The Abbé Hugonin, when nominated to an episcopal see in France, was also required to make a formal renunciation of ontologism, which he had taught in his writings, as a condition of receiving the confirmation of the pope, and complied without hesitation. The Abbé Branchereau, a distinguished French Sulpitian and professor of philosophy, voluntarily submitted a statement of the doctrine contained in his Prelections to the examination and judgment of the Holy See, and, when the judgment condemning his system was made known to him, promptly submitted and suppressed his work. In fact, there has been everywhere a most ready and edifying submission given to [pg 363] the judgment of Rome on a system which was rapidly spreading and gaining ground, and toward which a great number of the finest minds among Catholic scholars felt the strongest attraction. The reason of this may be found in the fact that those who had embraced this system or were inclined toward it were generally good Catholics, holding sound theological principles, and imbued with the love of truth and the love of the church, loyal to conscience, and well grounded in Christian humility and obedience. Consequently, ontologism, as a system, prevailing among Catholics and in Catholic schools, is dead, and rapidly passing into oblivion—a great gain for science, as well as for religion, since it removes a great obstacle in the way of the revival of the genuine and sound philosophy which alone contains the real and solid wisdom of the Grecian sages, the fathers of the church, and the gigantic masters of the mediæval schools, combined, harmonized, and reduced to method.

It is time now to explain in what the essence of ontologism consists. In the words of M. Fabre, a professor at the Sorbonne, “Ontologism is a system in which, after having proved the objective reality of general ideas, we establish that these ideas are not forms or modifications of our soul; that they are not anything created; that they are necessary, unchangeable, eternal, absolute objects; that they are concentrated in the being to which this name belongs in its simple signification (l'être simplement dit), and that this infinite Being is the first idea apprehended by our mind, the first intelligible, the light in which we see all the eternal, universal, and absolute truths.

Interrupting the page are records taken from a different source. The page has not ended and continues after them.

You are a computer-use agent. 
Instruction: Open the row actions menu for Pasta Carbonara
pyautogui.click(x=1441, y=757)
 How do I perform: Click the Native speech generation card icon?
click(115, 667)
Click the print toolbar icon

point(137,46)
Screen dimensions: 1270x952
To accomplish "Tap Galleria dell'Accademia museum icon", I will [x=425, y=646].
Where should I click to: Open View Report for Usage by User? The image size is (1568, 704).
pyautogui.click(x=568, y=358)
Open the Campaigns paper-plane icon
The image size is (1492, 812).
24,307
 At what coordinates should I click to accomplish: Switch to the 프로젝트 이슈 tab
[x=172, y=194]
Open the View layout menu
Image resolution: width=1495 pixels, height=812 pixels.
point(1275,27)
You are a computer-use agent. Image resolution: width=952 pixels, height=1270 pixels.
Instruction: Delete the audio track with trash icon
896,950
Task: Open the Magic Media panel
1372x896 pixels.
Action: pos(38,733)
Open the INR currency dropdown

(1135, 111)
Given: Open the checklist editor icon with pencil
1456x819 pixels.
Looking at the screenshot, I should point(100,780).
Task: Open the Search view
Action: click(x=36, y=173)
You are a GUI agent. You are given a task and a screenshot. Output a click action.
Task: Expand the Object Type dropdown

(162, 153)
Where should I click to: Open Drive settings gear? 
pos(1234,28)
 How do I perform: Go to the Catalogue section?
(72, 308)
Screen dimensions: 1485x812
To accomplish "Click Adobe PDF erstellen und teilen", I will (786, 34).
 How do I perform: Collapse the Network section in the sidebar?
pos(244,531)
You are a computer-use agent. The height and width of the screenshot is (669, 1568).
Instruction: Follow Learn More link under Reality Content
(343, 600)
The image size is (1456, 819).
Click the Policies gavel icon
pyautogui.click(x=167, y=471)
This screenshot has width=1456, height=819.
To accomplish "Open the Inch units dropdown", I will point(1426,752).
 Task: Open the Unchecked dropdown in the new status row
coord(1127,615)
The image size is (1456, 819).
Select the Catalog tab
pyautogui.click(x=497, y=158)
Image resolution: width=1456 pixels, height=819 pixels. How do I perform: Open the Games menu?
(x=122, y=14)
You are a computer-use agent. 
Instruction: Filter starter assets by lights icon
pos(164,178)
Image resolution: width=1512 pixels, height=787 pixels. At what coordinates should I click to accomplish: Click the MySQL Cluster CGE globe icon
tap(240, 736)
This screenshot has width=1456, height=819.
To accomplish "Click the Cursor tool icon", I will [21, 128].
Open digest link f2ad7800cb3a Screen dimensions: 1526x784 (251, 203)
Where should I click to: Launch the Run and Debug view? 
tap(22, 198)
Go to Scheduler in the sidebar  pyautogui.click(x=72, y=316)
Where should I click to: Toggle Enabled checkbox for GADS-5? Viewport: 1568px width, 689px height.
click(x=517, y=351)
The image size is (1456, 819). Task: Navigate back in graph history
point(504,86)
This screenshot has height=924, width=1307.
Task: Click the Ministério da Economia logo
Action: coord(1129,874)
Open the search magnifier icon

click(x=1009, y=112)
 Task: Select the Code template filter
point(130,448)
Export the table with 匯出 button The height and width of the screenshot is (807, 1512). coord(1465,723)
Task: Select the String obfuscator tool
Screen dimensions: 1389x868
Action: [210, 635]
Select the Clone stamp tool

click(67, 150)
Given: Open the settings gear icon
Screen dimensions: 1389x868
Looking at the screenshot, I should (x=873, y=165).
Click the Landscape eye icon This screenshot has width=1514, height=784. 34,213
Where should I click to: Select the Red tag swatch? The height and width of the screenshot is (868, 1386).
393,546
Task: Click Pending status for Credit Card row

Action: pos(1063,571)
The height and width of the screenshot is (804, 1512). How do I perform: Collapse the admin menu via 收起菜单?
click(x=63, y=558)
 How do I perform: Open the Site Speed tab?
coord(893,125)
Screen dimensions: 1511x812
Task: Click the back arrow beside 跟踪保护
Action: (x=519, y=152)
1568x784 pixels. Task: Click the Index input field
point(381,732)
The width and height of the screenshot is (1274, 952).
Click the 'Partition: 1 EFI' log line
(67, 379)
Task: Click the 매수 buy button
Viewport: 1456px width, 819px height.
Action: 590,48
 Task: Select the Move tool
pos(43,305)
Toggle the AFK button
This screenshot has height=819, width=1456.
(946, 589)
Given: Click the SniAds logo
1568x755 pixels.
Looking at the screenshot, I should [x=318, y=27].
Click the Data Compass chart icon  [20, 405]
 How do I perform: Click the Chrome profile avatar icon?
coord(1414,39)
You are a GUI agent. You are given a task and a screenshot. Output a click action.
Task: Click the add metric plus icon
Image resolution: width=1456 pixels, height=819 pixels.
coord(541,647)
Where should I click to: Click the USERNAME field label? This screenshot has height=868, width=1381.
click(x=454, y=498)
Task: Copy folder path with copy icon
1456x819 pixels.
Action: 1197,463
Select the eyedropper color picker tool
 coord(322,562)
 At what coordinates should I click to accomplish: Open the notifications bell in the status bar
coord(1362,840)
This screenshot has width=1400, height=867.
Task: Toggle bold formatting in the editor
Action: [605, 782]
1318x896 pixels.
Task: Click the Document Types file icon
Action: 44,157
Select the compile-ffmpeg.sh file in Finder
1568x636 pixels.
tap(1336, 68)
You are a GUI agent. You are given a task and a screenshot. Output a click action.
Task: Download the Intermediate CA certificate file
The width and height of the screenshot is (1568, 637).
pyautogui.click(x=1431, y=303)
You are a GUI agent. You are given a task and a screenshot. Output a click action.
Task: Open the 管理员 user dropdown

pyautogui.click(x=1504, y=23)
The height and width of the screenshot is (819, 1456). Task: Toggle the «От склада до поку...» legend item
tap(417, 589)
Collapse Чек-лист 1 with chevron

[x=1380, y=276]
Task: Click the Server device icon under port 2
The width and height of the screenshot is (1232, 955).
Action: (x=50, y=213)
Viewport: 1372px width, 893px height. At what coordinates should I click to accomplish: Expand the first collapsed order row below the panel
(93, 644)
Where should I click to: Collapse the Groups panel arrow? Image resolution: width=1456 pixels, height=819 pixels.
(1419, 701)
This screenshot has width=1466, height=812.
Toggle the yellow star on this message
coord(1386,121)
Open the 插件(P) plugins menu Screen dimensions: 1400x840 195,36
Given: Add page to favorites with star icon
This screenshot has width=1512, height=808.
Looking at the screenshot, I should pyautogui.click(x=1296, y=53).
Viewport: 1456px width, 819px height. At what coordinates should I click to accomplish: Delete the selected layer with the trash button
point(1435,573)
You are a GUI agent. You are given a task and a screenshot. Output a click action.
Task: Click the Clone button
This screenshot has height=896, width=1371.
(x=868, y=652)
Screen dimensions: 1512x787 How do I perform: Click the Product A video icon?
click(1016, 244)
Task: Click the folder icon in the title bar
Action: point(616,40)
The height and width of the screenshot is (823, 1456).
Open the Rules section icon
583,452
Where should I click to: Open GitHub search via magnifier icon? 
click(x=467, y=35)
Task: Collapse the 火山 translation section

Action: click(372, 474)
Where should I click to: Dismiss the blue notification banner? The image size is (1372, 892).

Ontologists say, then, that these eternal truths cannot have any reality outside of the eternal essence, whence they conclude that they do not subsist except as united to the divine substance, and consequently that it can only be in this substance that we see them.”[98]

We will now give the first two, the fourth, and the fifth of the propositions condemned at Rome, and which, with the other three, were taken from the prelections of a professor in a French seminary, never published, but extensively circulated in lithograph or MSS., and which, the reader will see, express the identical doctrine summarized so concisely and ably by M. Fabre:

I. The immediate cognition of God, at least habitual, is essential to the human intellect, so that without this it cannot know anything, since it is the intellectual light itself.

II. That being which we intellectively perceive in all things, and without which we perceive nothing intellectively (quod in omnibus et sine quo nihil intelligimus), is the divine being.

IV. The congenital knowledge of God as simply being (ens simpliciter) involves every other cognition in an eminent manner, so that by it we have implicit knowledge of every being, under whatever respect it is knowable.

V. All other ideas are only modifications of the idea in which God is intellectively perceived (intelligitur) as simply being (ens simpliciter).

Similar propositions to these are found in the fifteen submitted by M. Branchereau to the judgment of the Holy See, viz.:

1. In the act of thought two [pg 364] things are to be essentially distinguished—the subject thinking and the object thought.

2. Again, the object thought is distinguished into two things—that which is being simply, and that which is being in a certain respect.